Vermögensungleichheit - Beitragsbild

Vermögensungleichheit: Es war auch schon bislang eine sattsame Spreizung. Das reichste Prozent der bundesdeutschen Bevölkerung nennt 22% des gesamten Vermögens im Land sein Eigen. Als ob das nicht schon längst gereicht hätte, zeigt sich jetzt, dass die Ungleichheit in der Vermögensverteilung sogar noch viel größer ist. Nach einer Anpassung des Sozioökonomischen Panels um besonders reiche Bürger*innen wurde klar: Dieses Prozent verfügt sogar über 35% des gesamtdeutschen Vermögens – also fast 60% mehr, als ursprünglich festgestellt. Das ist in Anbetracht der Tatsache, dass Ungleichheit stark mit einer Menge gesellschaftlicher Probleme korreliert, ein Umstand mit sozialer Sprengkraft.

Vermögensungleichheit: Die DIW Studie

Ausgangspunkt war die Feststellung im Armuts- und Reichtumsbericht der Bundesregierung über die unzureichende Datenlage bezüglich (extrem) hoher Vermögen. Dies lag schlicht daran, dass Millionäre und insbesondere solche mit sehr hohen Vermögen im Sozioökonomischen Panel (SOEP) unterrepräsentiert waren. In der Folge wurde der Datensatz  nun im Rahmen des neuen SOEP-P um Reiche mit einem Vermögen von 3 bis 250 Millionen ergänzt und zudem nochmals über eine Liste des Manager Magazins zu den 700 reichsten Deutschen mit hiesigem Wohnsitz erweitert.

“Im SOEP werden insgesamt acht Arten des Bruttovermögens erhoben:

  • selbst genutztes Wohneigentum,
  • sonstiger Immobilienbesitz (unter anderem unbebaute Grundstücke, Ferien- und Wochenendwohnungen),
  • Geldvermögen (Sparguthaben, Spar- und Pfandbriefe, Aktien und Investmentanteile),
  • Vermögen aus privaten Versicherungen (Lebens- und private Rentenversicherungen einschließlich sogenannter Riester-Verträge),
  • Bausparguthaben,
  • Betriebsvermögen (Besitz von Einzelunternehmen und Beteiligung an Personen- oder Kapitalgesellschaften, nach Abzug von betrieblichen Verbindlichkeiten),
  • Sachvermögen in Form wertvoller Sammlungen wie Gold, Schmuck, Münzen oder Kunstgegenstände sowie
  • der Wert von Fahrzeugen” ((DIW Monatsbericht #29: 516)

### DATENAUSZÜGE
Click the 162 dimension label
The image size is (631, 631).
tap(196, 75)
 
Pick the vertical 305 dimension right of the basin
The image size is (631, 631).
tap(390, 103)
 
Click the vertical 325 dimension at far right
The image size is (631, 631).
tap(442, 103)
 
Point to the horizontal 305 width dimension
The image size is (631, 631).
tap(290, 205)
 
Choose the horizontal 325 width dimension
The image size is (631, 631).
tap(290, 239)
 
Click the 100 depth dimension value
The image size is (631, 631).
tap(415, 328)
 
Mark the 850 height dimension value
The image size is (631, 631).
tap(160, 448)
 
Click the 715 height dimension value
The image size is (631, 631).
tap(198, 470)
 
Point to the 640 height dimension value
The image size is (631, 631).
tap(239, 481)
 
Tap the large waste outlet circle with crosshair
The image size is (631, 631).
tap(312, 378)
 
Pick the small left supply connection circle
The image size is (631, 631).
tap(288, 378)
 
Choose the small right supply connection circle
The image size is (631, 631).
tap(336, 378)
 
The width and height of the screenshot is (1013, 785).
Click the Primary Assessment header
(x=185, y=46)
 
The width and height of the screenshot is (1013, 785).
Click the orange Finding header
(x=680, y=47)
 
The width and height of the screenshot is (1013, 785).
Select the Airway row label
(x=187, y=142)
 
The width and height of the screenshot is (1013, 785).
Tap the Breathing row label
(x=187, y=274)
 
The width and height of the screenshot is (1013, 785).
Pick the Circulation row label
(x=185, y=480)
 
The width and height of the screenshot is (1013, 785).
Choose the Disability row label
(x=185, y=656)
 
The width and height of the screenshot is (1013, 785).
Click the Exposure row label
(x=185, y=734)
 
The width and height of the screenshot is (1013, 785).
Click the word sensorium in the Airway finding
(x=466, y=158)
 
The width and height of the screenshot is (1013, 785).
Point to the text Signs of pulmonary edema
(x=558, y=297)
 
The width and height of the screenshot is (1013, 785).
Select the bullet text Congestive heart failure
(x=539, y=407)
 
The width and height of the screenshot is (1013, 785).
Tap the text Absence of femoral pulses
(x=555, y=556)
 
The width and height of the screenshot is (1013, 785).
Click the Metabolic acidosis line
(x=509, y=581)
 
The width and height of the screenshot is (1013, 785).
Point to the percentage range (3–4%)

### AUFGABEN
a: Prüfen Sie, ob die folgenden Aussagen mit dem Text zur Vermögensungleichheit übereinstimmen, und belegen Sie jedes Urteil mit dem wörtlichen Zitat der entscheidenden Textstelle: (i) Nach der Anpassung des Panels besitzt das reichste Prozent 35 % des gesamtdeutschen Vermögens. (ii) Die Liste des Manager Magazins umfasst die 1000 reichsten Deutschen. (iii) Im SOEP werden zehn Arten des Bruttovermögens erhoben.
b: Nennen Sie alle Arten des Bruttovermögens, die laut dem Text zur Vermögensungleichheit im SOEP erhoben werden, jeweils ohne die Erläuterungen in Klammern.
c: Führen Sie den Text zur Vermögensungleichheit im Anschluss an seinen letzten Satz fort.
Die Daten haben mit dem Text zur Vermögensungleichheit nichts zu tun.

### LÖSUNGEN
a:
(i) Ja: „Dieses Prozent verfügt sogar über 35% des gesamtdeutschen Vermögens“
(ii) Nein: „zu den 700 reichsten Deutschen mit hiesigem Wohnsitz“
(iii) Nein: „Im SOEP werden insgesamt acht Arten des Bruttovermögens erhoben“

b:
- selbst genutztes Wohneigentum
- sonstiger Immobilienbesitz
- Geldvermögen
- Vermögen aus privaten Versicherungen
- Bausparguthaben
- Betriebsvermögen
- Sachvermögen in Form wertvoller Sammlungen wie Gold, Schmuck, Münzen oder Kunstgegenstände
- der Wert von Fahrzeugen

c:
Dem stehen verschiedene Verbindlichkeiten gegenüber: Hypothekenkredite auf selbst genutzte Immobilien und auf sonstige Immobilien, Konsumentenkredite und Studienkredite. Der nun ergänzte Datensatz führt zu einem wesentlich genaueren Bild:

SOEP-P erlaubt es zusammen mit dem regulären SOEP und öffentlich zugänglichen Reichenlisten erstmals, die komplette Vermögensverteilung der Bevölkerung in Deutschland zu beschreiben. (DIW Monatsbericht #29: 512)

Mit dem neuen SOEP-P verändert sich auch der Gini-Koeffizient deutlich, mit dem Ungleichverteilungen jeglicher Art, also auch von Vermögen angegeben werden können. Dabei liegt das Ergebnis zwischen 0 und 1. Bei 0 wären – im Falle der Vermögensverteilung – das gesamte Vermögen gleich verteilt, bei 1 wäre es im Besitz einer Person. So lag der Gini-Koeffizient für die deutsche Vermögensverteilung auf der Basis des SOEP bei 0,78 und stieg mit dem integrierten SOEP-P auf 0,81 und nach Ergänzung der Reichenliste des Manager Magazins noch auf 0,83. Somit liegt er gemäß der präziseren Daten um gut 6% höher als zuvor. “Damit liegt die Vermögensungleichheit in Deutschland auch im internationalen Vergleich auf einem hohen Niveau.” (DIW Monatsbericht #29: Milliarden 515)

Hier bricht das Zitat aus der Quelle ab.